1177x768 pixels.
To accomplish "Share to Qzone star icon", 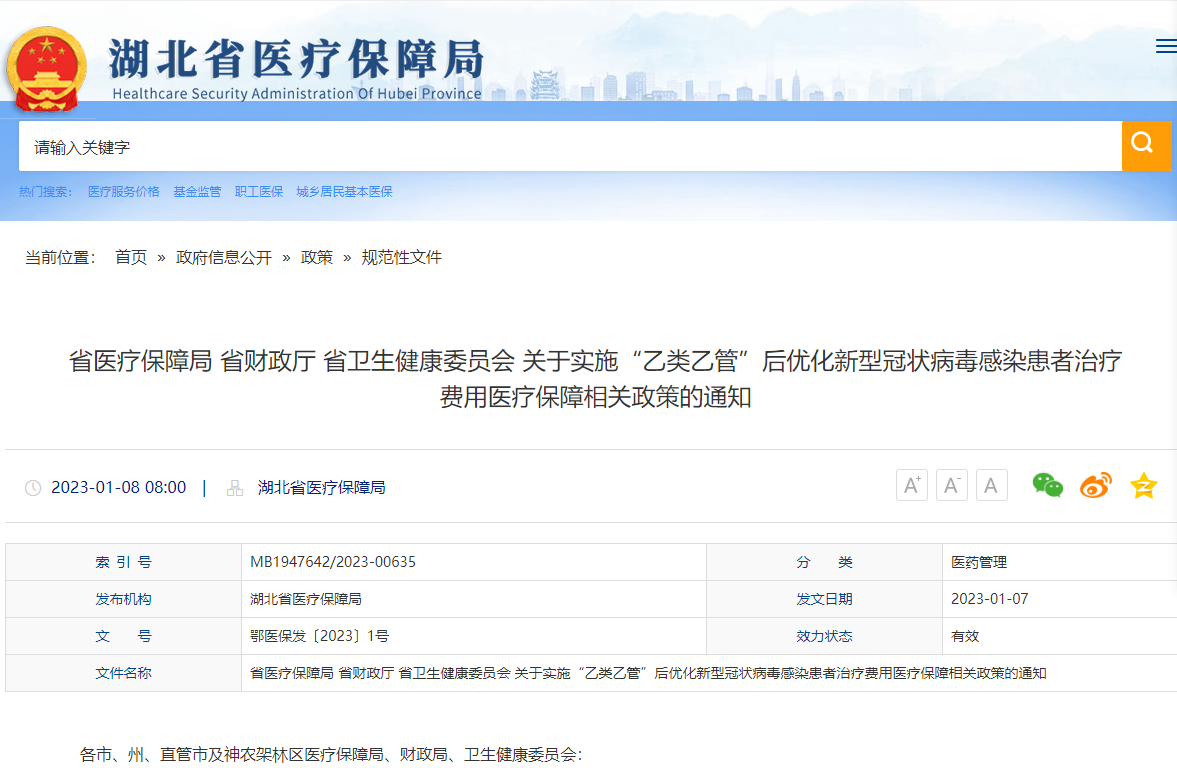I will (1143, 486).
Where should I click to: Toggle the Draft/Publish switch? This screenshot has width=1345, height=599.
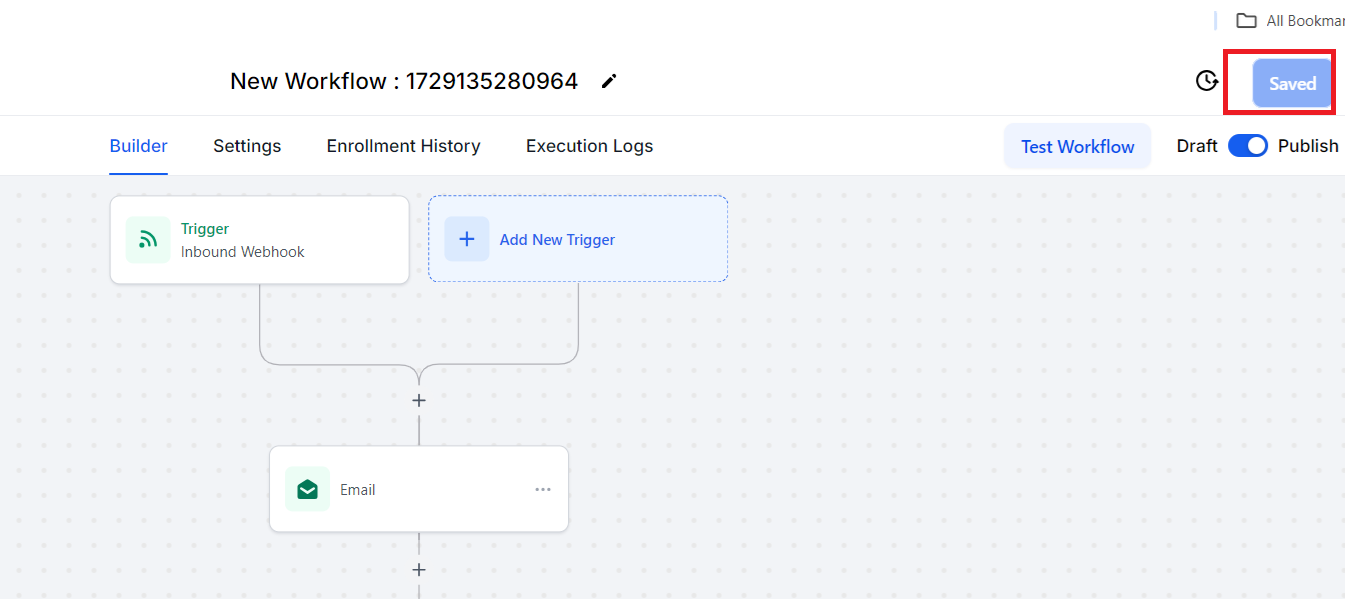click(x=1247, y=146)
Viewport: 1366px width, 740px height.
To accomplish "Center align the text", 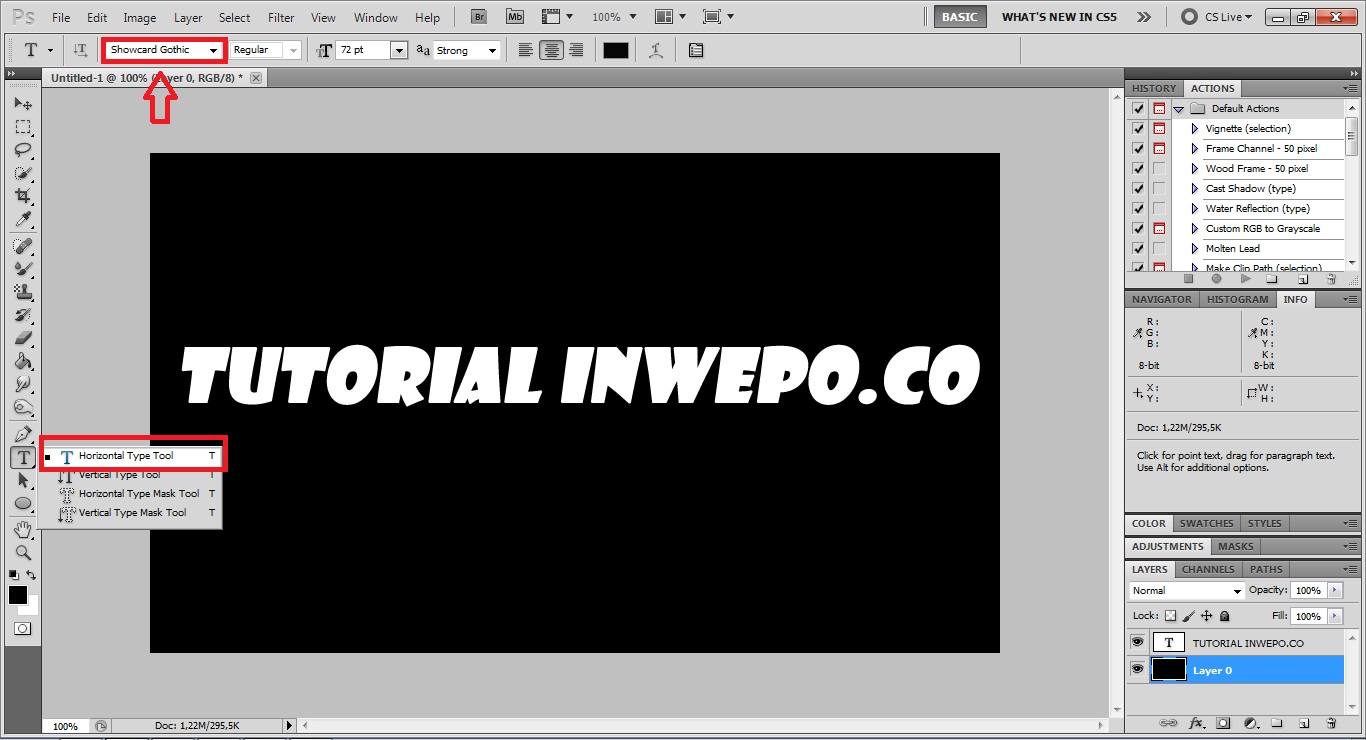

## AIM OF THE EXERCISE
Print exactly, and only, the lines from the one with "Where should I" through the last line of the listing above. No pictures belong in the copy.

## RESPONSE FOR THIS EXERCISE
Where should I click to: Toggle the Draft/Publish switch? This screenshot has width=1345, height=599.
click(x=1247, y=146)
Viewport: 1366px width, 740px height.
To accomplish "Center align the text", 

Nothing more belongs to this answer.